Soldiers relieved of debt through settlement

By Bryan Cohen | Aug 17, 2011


WATERTOWN, N.Y. (Legal Newsline) - New York Attorney General Eric Schneiderman announced on Tuesday that his office has secured a $3.5 million settlement with a financing company to relieve hundreds of soldiers of their financial debt.

Rome Finance Co. of California operated as the financial company for SmartBuy, a storefront electronics retailer. Through its bankruptcy trustee, Rome Finance agreed to relieve soldiers of their debt with SmartBuy and to take the required steps to restore the credit history of hundreds of those negatively impacted.

Schneiderman's office is engaged in ongoing litigation with SmartBuy and a number of its other finance companies.

"This company took advantage of service members using deceptive practices and roping them into high interest contracts and ruining their credit ratings," Schneiderman said. "While fighting overseas, this is the last thing these soldiers needed to be worried about at home."

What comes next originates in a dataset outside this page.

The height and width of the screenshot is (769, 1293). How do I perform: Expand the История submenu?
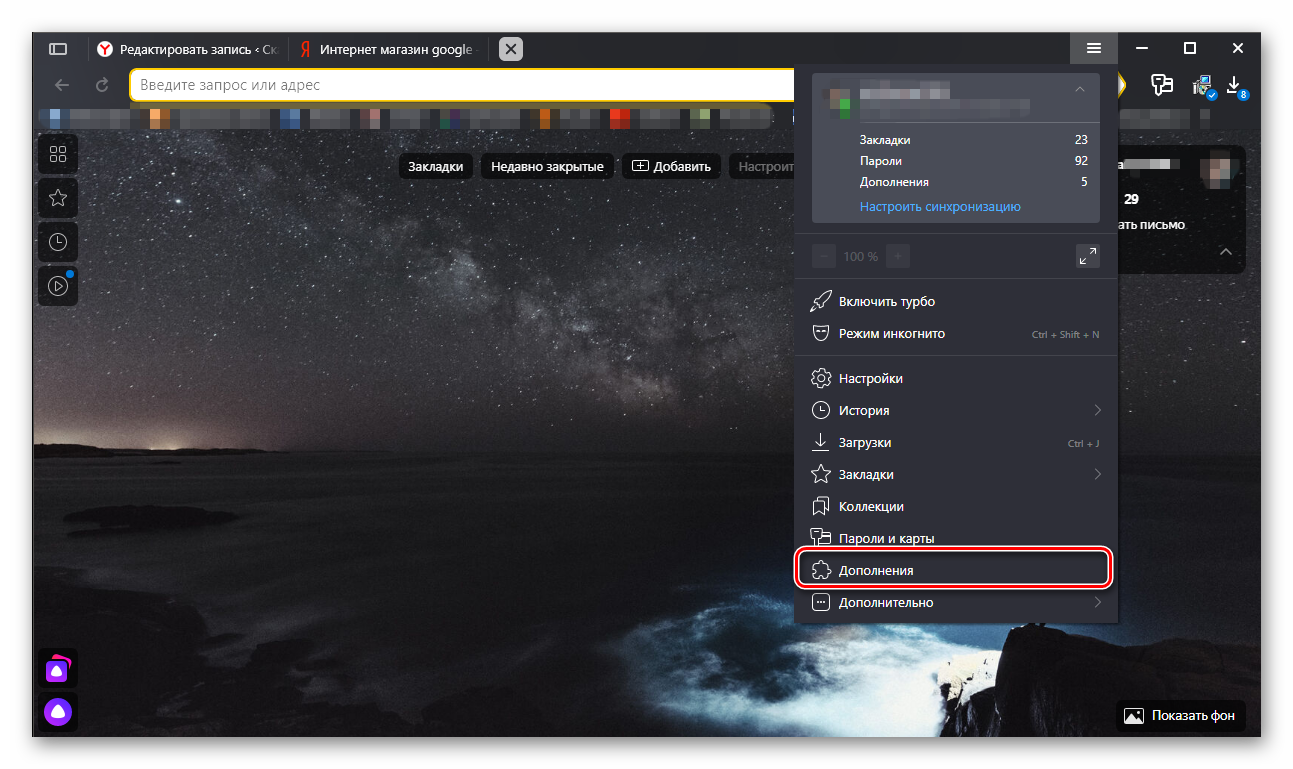click(x=1097, y=410)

Schneiderman alleged that a kiosk and small storefront at the Salmon Run Mall near Fort Drum, N.Y., marketed specifically to soldiers, aggressively pushing sales of electronic equipment such as gaming systems, flat-screen televisions and laptops. SmartBuy sales representatives allegedly would not accept cash payments for the merchandise and instead pressured soldiers to enter into payment contracts with exorbitant interest rates and hidden fees.

The kiosk was allegedly part of a larger scheme by the company to defraud service members by deceptively reselling them computers and electronics at wildly inflated prices, then locking the soldiers into revolving credit agreements with undisclosed fees and very high interest rates. The company allegedly bought merchandise from stores like Costco, Walmart and Sam's Club and then marked it up by as much as 325 percent with an added interest of 10 to 25 percent. The interest rates allegedly averaged out at 244 percent.

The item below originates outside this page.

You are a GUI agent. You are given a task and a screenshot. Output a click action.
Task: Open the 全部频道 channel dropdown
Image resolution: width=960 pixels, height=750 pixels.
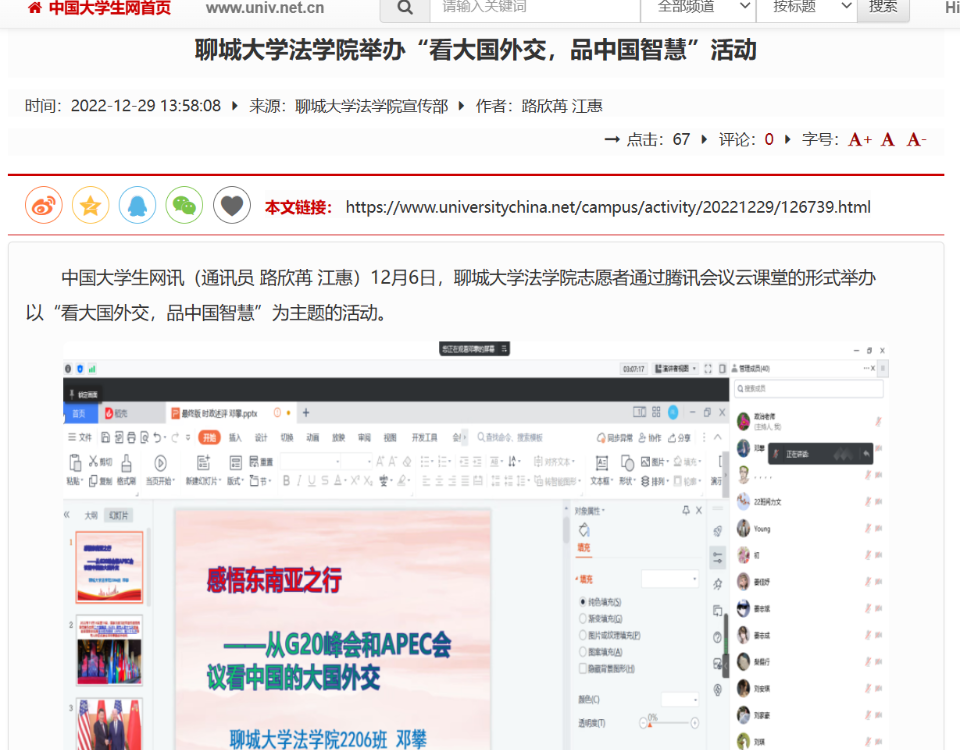(x=698, y=7)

The company abruptly ceased local operations in 2010 after learning of Schneiderman's demands that it cease its deceptive business practices and reimburse defrauded soldiers. Schneiderman's office commenced suit against all involved parties in April 2010.

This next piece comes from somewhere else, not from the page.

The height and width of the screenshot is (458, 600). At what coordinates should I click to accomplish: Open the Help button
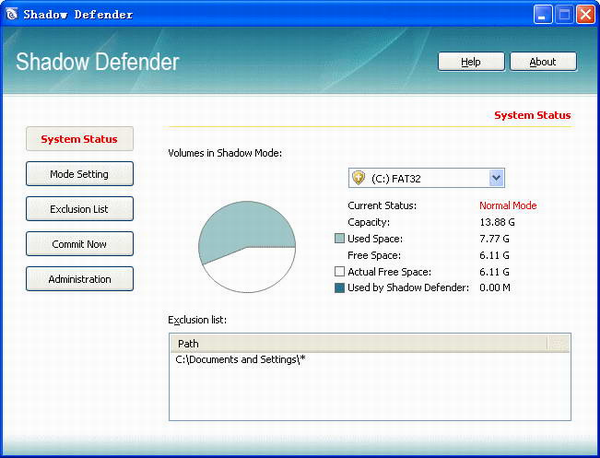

Litigation against the remaining solvent affiliated companies is currently under way in New York State Supreme Court. The companies include Britlee Inc., Integrity Financial of North Carolina Inc., Rome Finance Co. LLC and Frisco Marketing of N.Y. LLC, doing business as SmartBuy and SmartBuy Computers and Electronics. All of the companies owned and operated by the Fayetteville, N.C.-based Rebecca Wirt, Stuart Jordan and John Paul Jordan, and the Concord, Calif.-based William Collins and Ronald Wilson.

As part of the settlement, Rome Finance Co. Inc., the first financing company to settle, will release approximately 995 soldiers from their contracts in the state of New York or those who sought protection in the state. The value of the first resolution with the bankrupt defendant is $3,530,090.58 of relieved debt.